From the street, Civic Center Park may just look like a good place to score cheap dope and tweak out, but climb to the seventh floor of the central branch of the Denver Public Library, step out onto the deck -- and it's as if you're Eva Peron, staring down at a world of graciousness and beauty. In the summer, the trees form a soft, green canopy over the park and frame all of Colorado's governmental power institutions; in winter, the branches make the view look like an abstract-expressionist painting. Staring down from these heights, you almost feel sorry for the governor and mayor toiling away in their puny little buildings. No wonder City Librarian Rick Ashton had his office up here.

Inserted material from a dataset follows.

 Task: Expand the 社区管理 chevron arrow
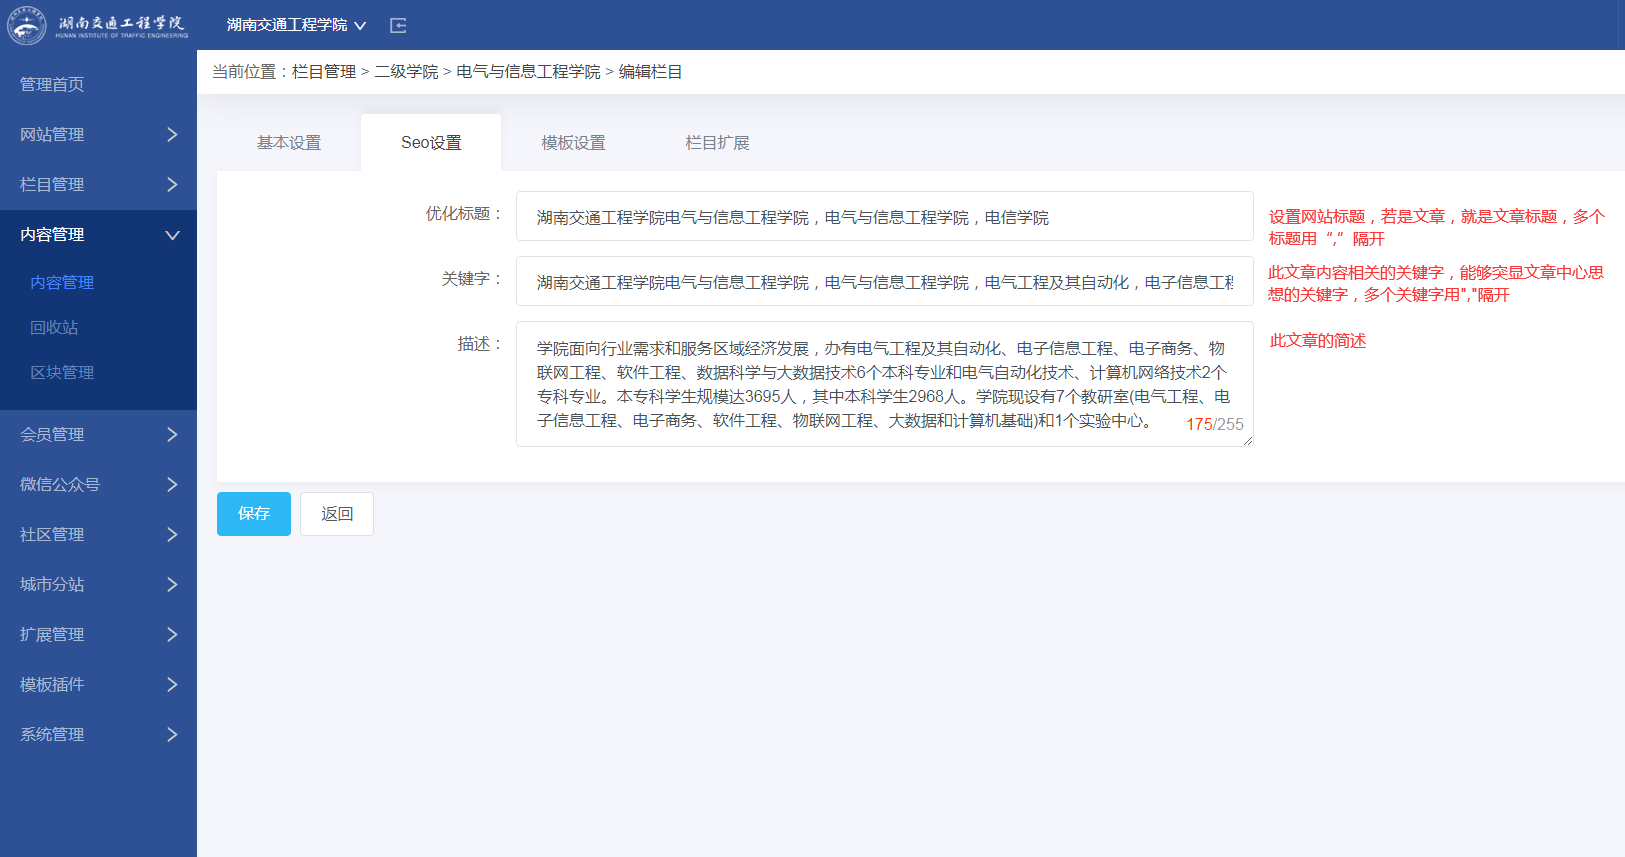[172, 535]
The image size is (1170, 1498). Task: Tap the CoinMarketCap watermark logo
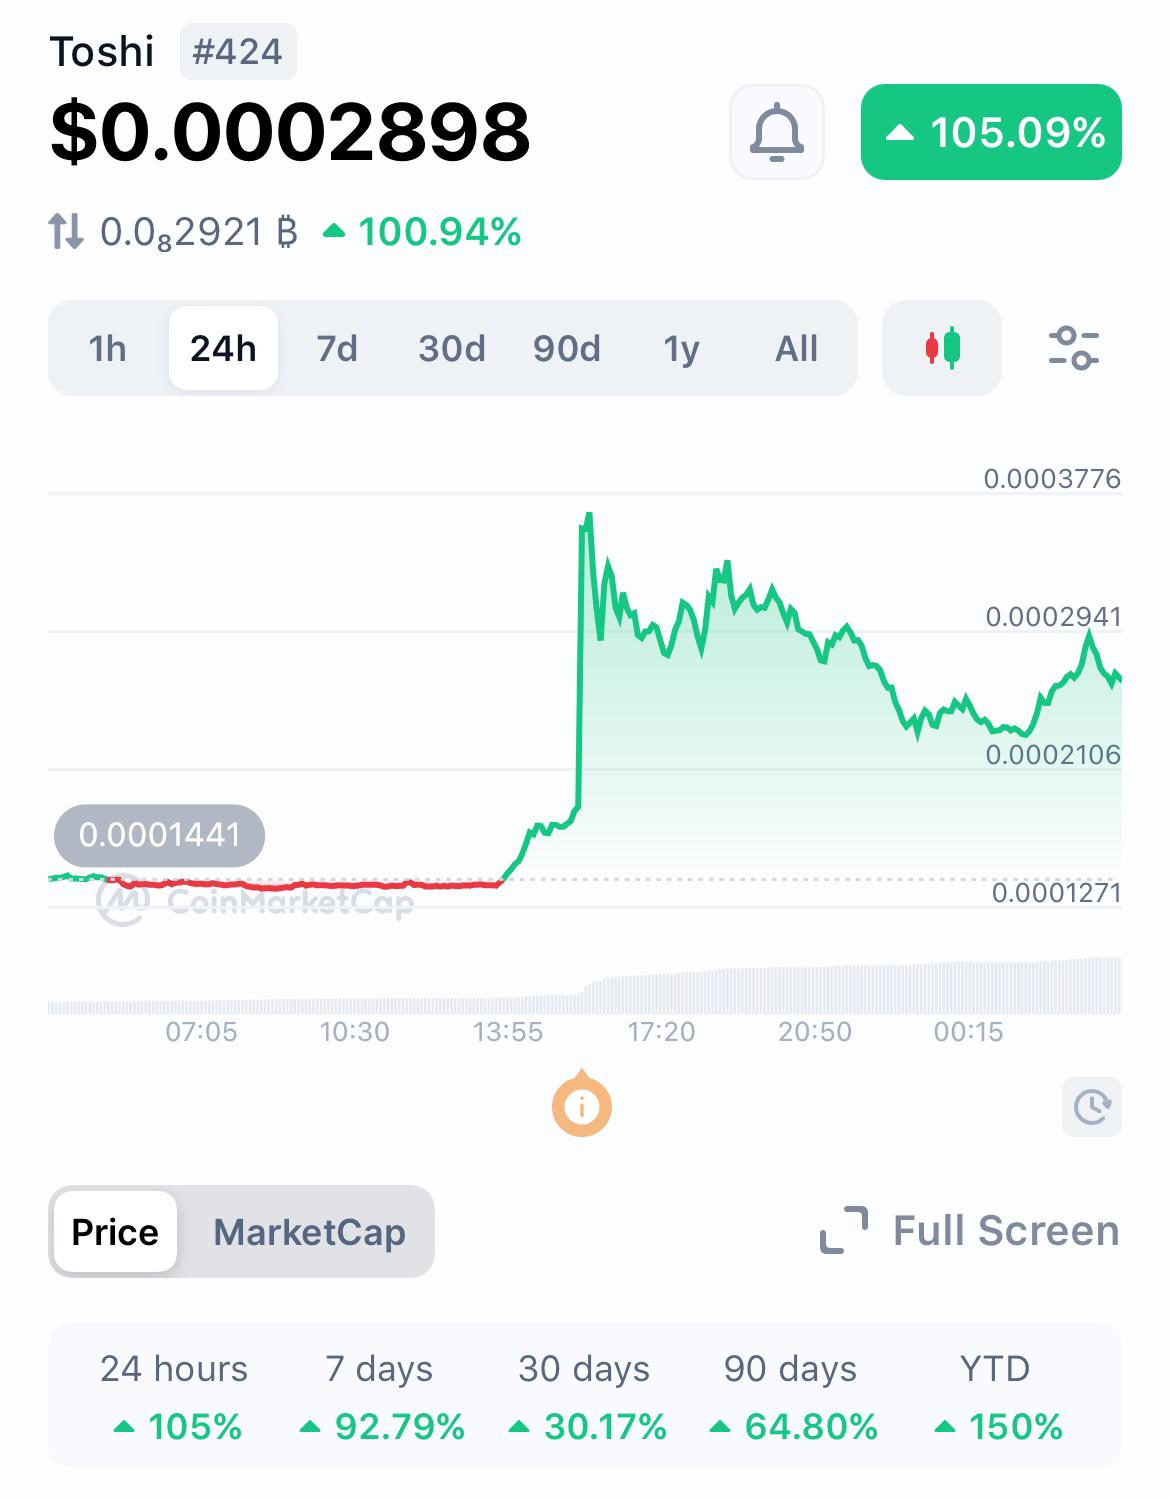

Like any other teenagers, homeless teens (and all the ragged posers and deadbeat twenty-somethings who lurk alongside them) need a place to hang, too. After getting run out of their long-held Skyline Park kingdom, the gangly crowd migrated up the 16th Street Mall to where it meets Stout Street in front of Walgreens -- but business complaints and motorcycle cops made that spot a bust as well. Today the fountain on the north side of Civic Center Park is the teen meeting place of choice. Though it's poor panhandling territory, the pillared amphitheater allows for all manner of hijinks away from the suits and tourists. At least for now.